With a development history dating back to 1986, Canon's Surface-Conduction Electron Emitter Display (SED) -- developed in a joint project with Toshiba -- may have actually been the industry's earliest prototype for flat-screen TVs. Like the old RCA cathode ray tube, an SED display produces light when electrons strike a phosphor-coated interior surface. What's different is how the electrons get there.
Rather than using an electron gun, an SED display sends electrical charges through a series of electrode pairs, the gaps between which are only a few nanometers in length. When a charge of 10 volts is applied to one electrode, the charge is provoked to jump the "nanogap," if you will, from one electron in the pair to the other.

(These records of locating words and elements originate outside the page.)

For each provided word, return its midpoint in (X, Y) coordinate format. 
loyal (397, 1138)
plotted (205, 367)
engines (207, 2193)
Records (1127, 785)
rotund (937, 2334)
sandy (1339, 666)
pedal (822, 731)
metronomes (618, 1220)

Not all the electrons make the jump, so some of the few that get scattered will strike the phosphor plate, the resulting collision thus producing photons.

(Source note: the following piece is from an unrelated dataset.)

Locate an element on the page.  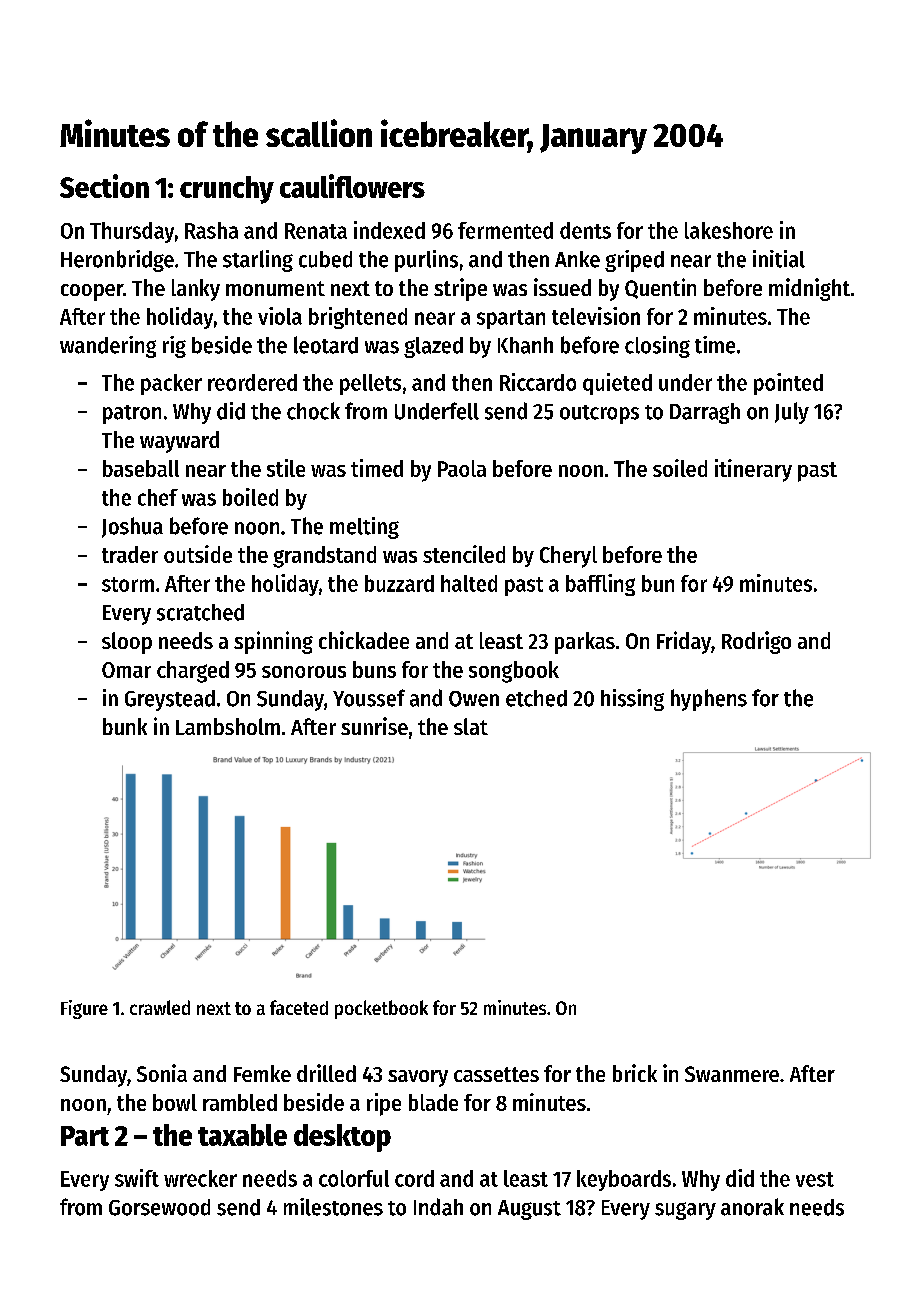
storm is located at coordinates (128, 584).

Gone is the massive electron deflection system that characterizes the standard CRT, which is what requires all that space. A console using an SED array has a width competitive with the best LCD displays on the market today: about three inches thick.

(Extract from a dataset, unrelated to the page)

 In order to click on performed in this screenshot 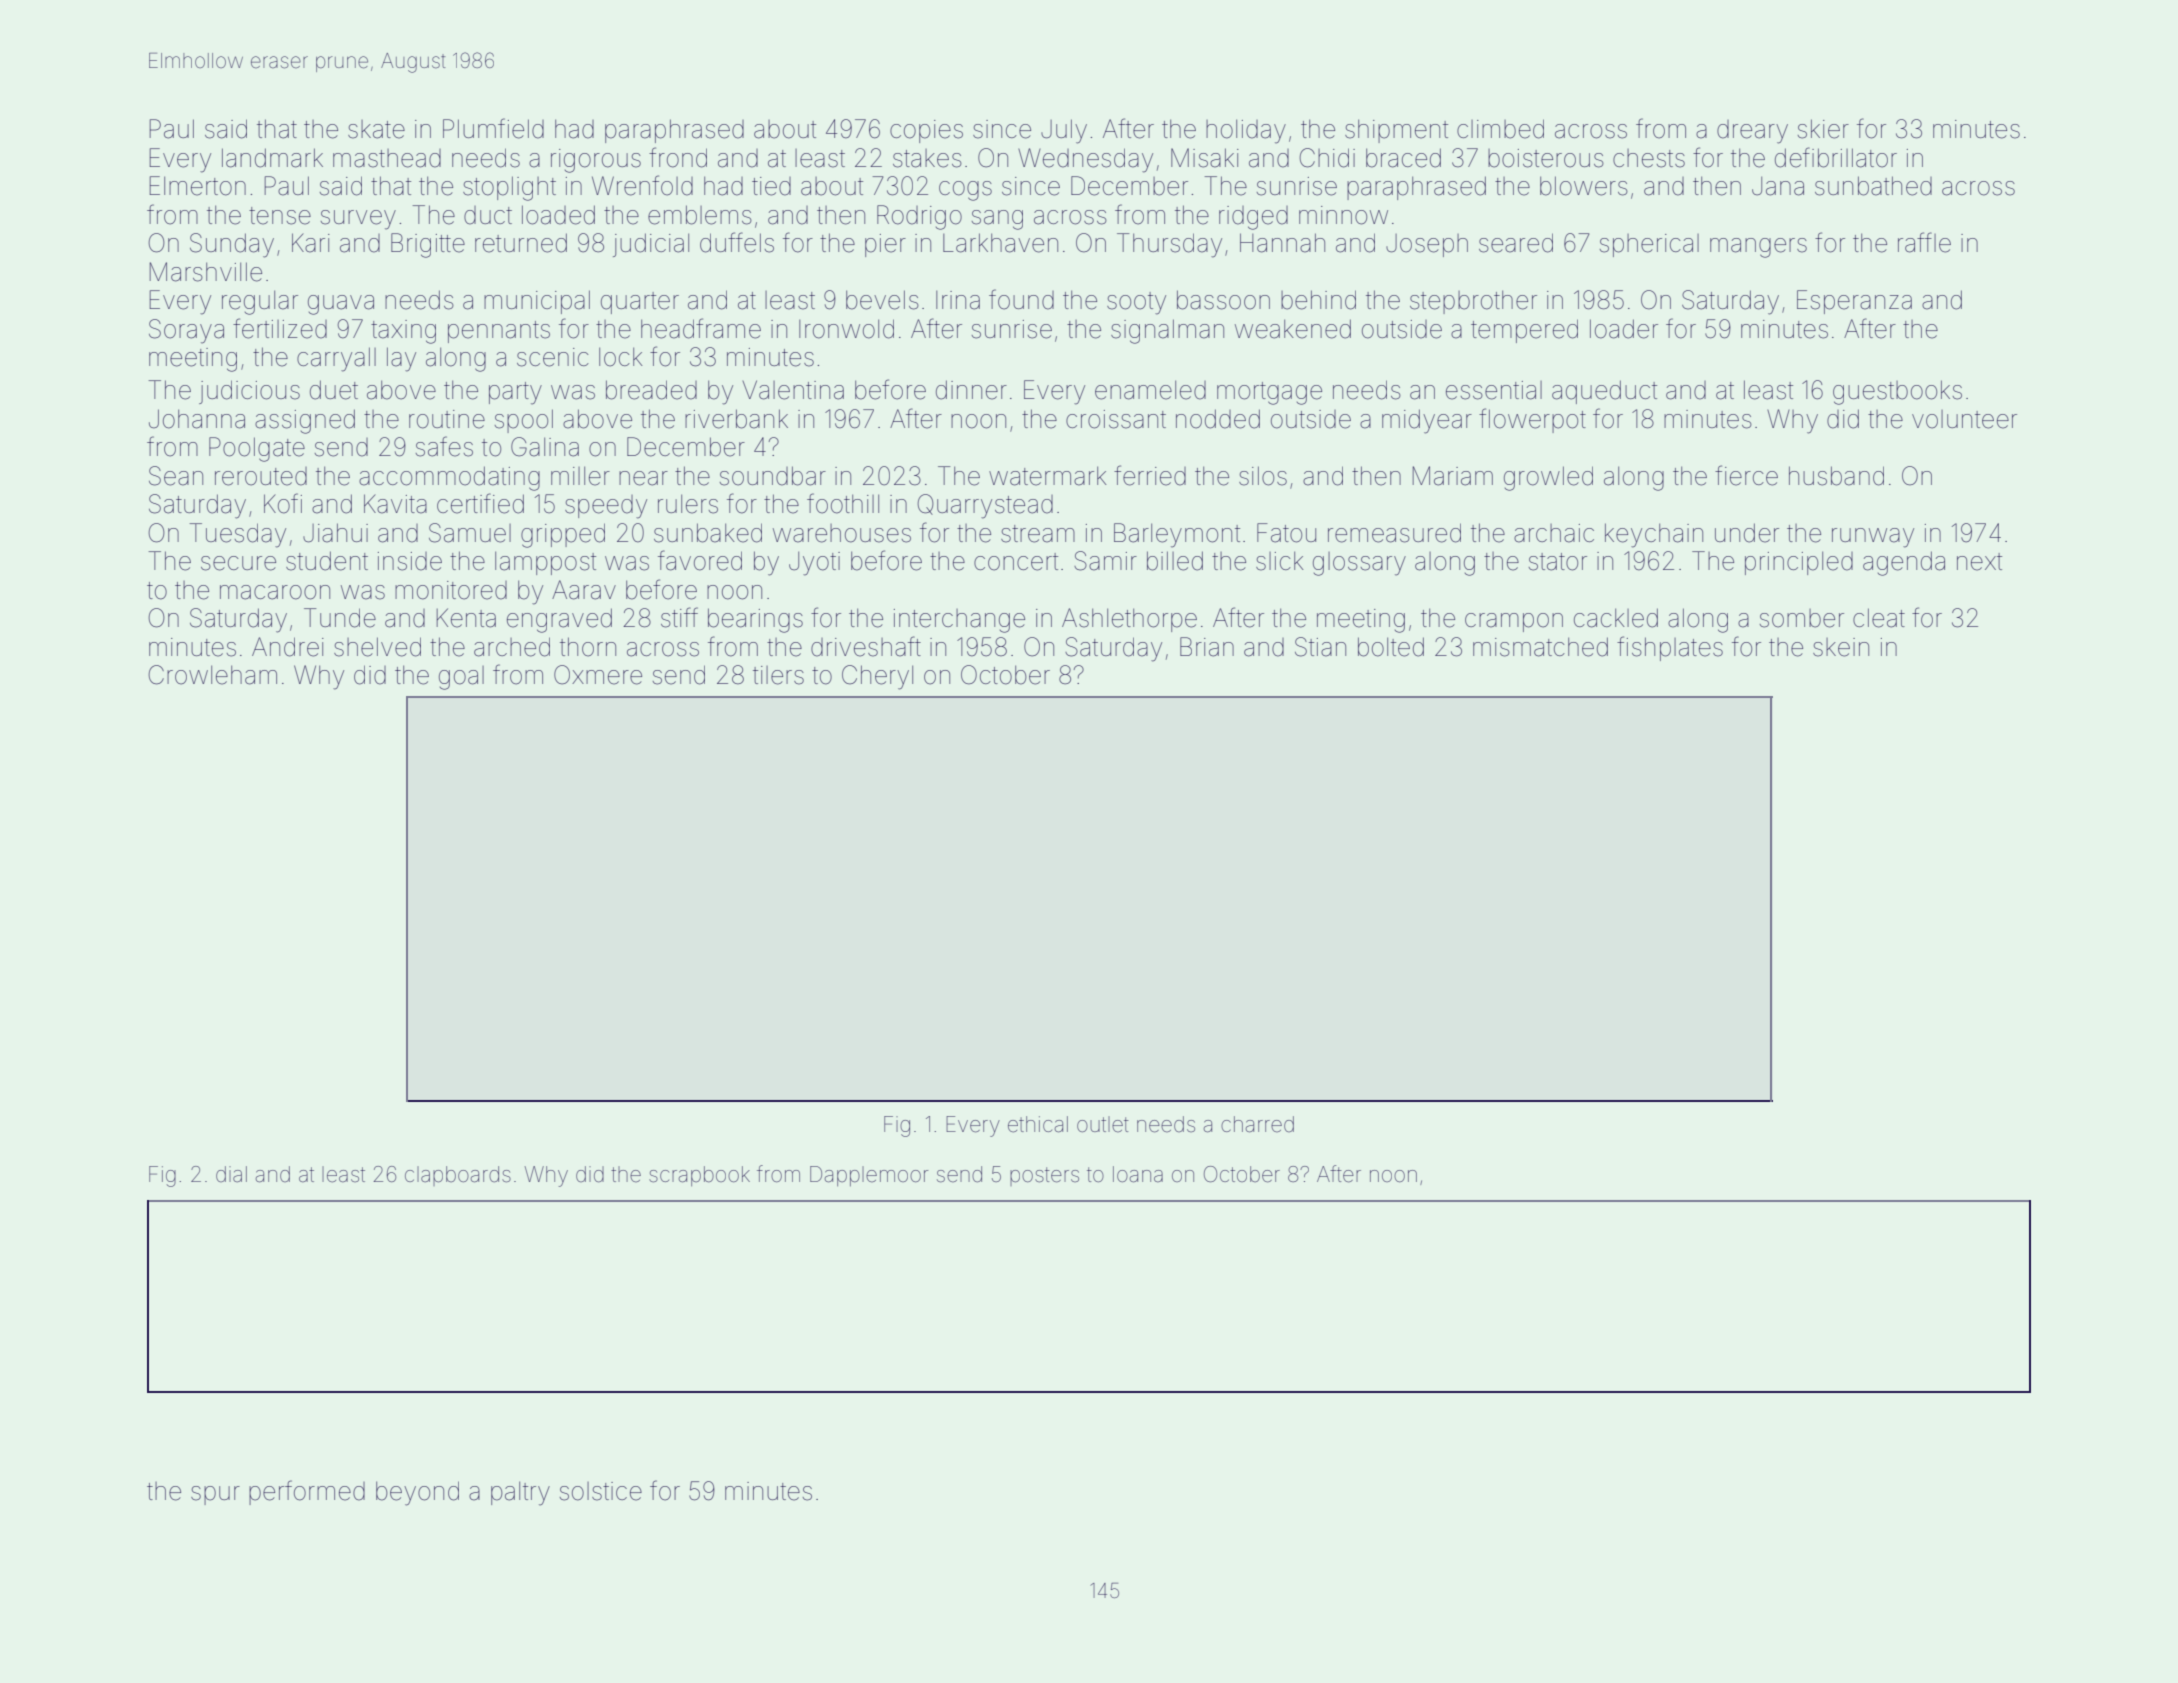, I will do `click(307, 1492)`.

Canon is not known as a display provider, so even with an intriguing new technology that could be cost-competitive and energy efficient, it could still take a miracle for it to crack the TV and display market. Technology partner Toshiba will be of some help, although certainly not Canon's automatic ticket to success.
In worldwide unit shipment figures released just last week by analyst firm iSuppli, Toshiba was the #7 supplier of LCD TVs for the second quarter of 2006, with only 3.4% market share, with Sharp (14.5%) having just eclipsed Samsung (14.2%) as #1. This as the market for LCD TVs alone rose a colossal 119% over Q2 2005.
Demos of SED technology by Toshiba and Canon during last January's CES in Las Vegas were greeted with very warm reviews across the board. But with LCD prices falling, and the prospects for mainstream plasma TVs starting to be written off by some analysts, the key variable in SED's success will be price.
The CRT market is essentially dying, as leading Asian suppliers produce in high quantities mainly for emerging markets. So even while SED may provide crystal-clear images with impossibly high contract ratio (100,000 : 1) and low power consumption (half that of similarly sized LCDs), the new technology will face an entrenched standard. In turn, it may take more than two co-operative manufacturers to make a dent in this market.